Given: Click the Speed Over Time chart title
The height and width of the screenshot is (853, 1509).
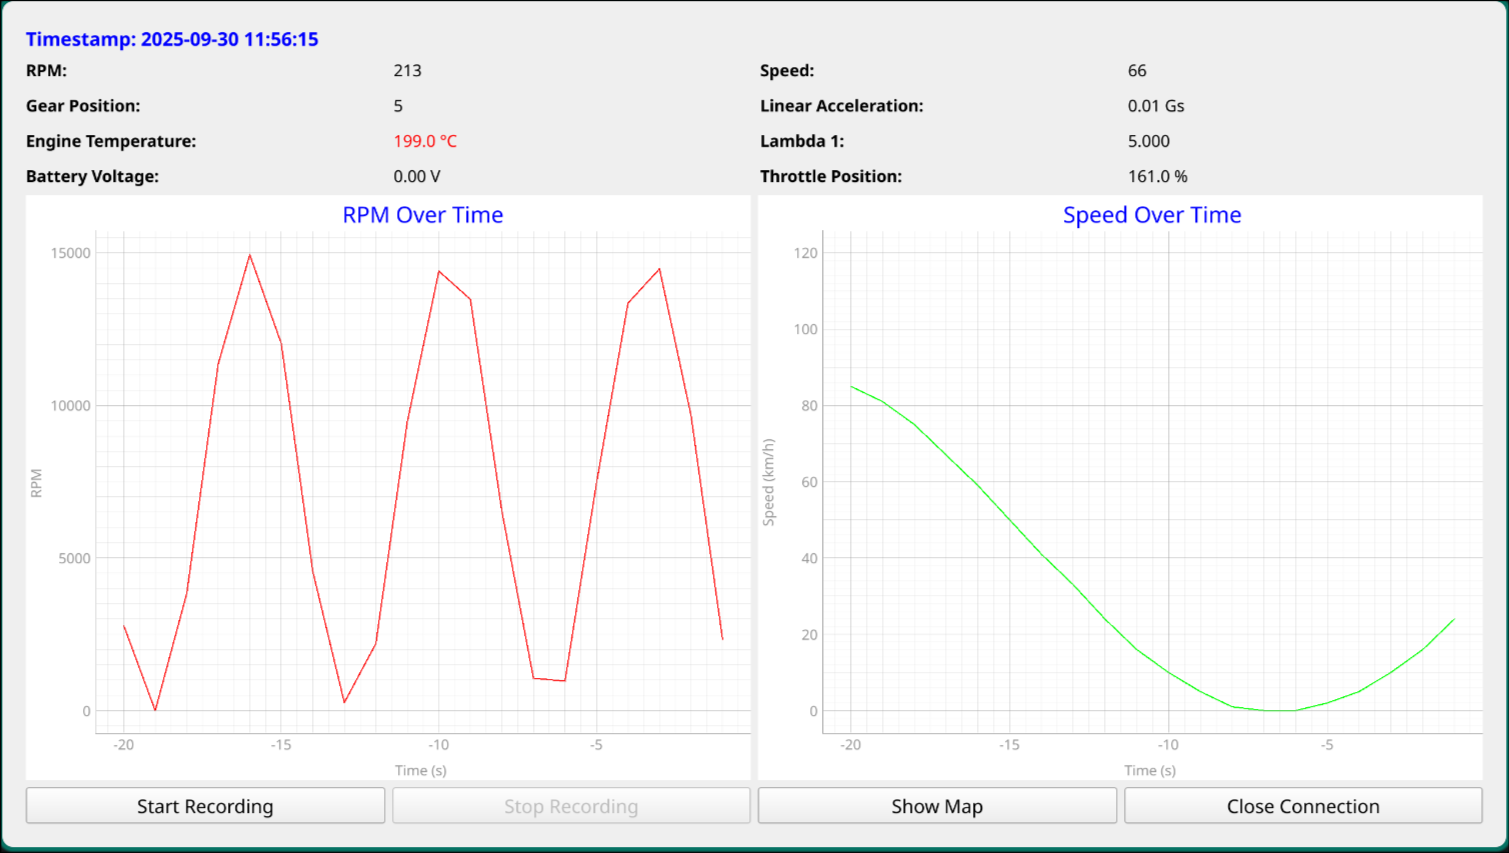Looking at the screenshot, I should coord(1151,215).
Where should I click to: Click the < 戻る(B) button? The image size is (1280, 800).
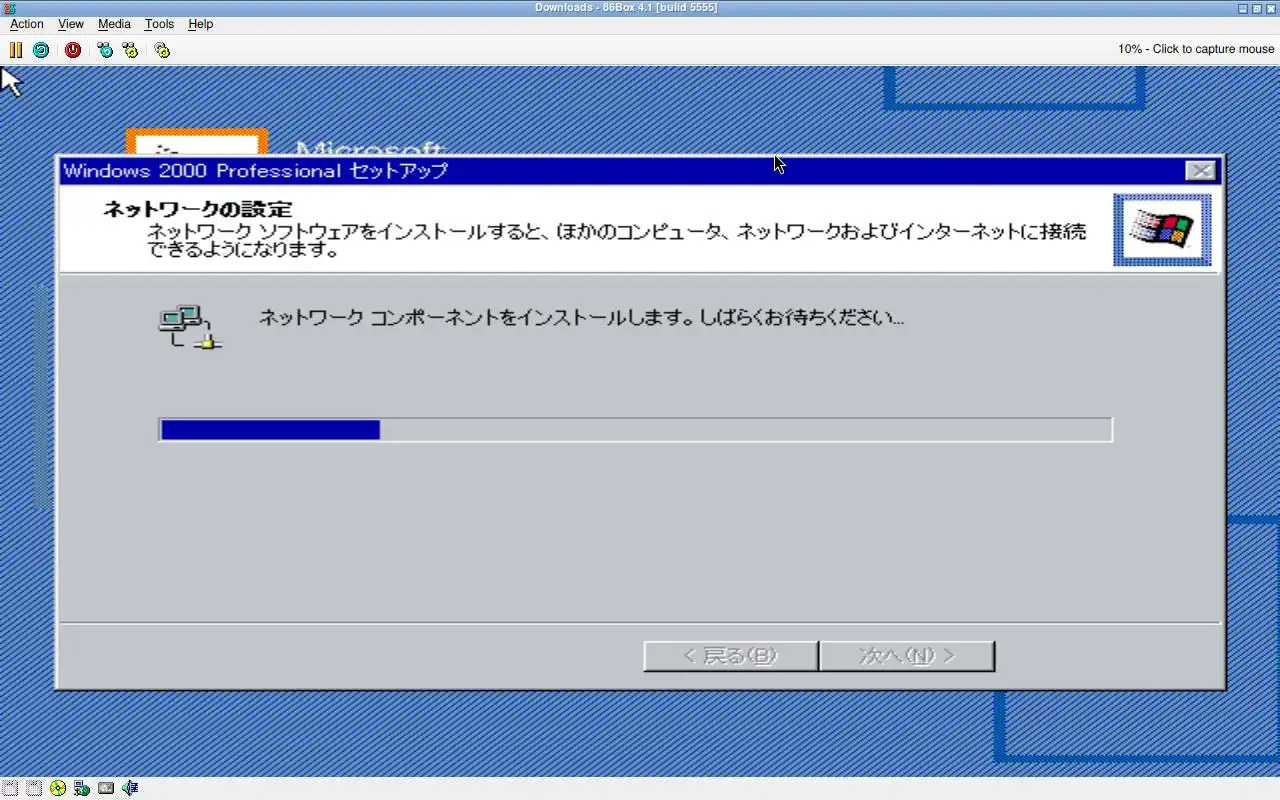pos(731,656)
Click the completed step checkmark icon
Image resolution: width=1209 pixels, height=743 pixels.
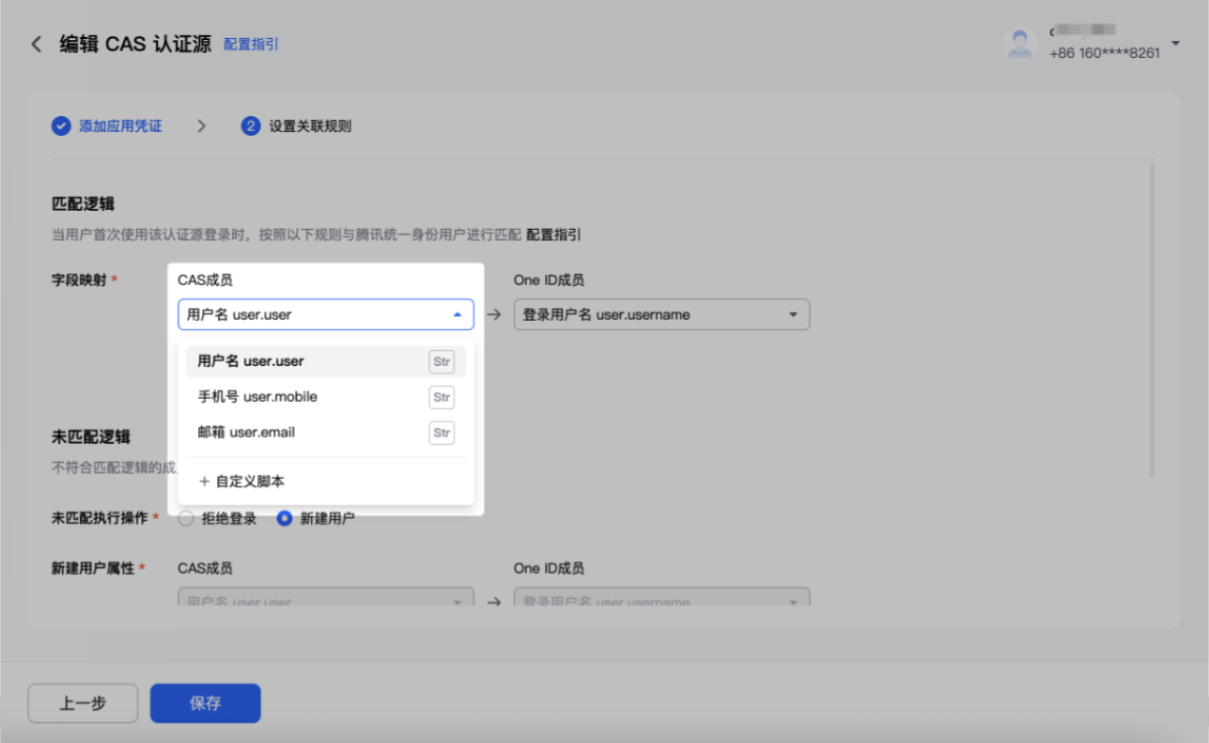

....

• [DIRECTIONS FOR THIS TASK]: Would you output the listing above verbatim, without its pictures?

• [RESULT OF THE EXERCISE]:
Given: Click the Speed Over Time chart title
The height and width of the screenshot is (853, 1509).
Looking at the screenshot, I should coord(1151,215).
Where should I click to: Click the < 戻る(B) button? The image size is (1280, 800).
pos(731,656)
Click the completed step checkmark icon
Image resolution: width=1209 pixels, height=743 pixels.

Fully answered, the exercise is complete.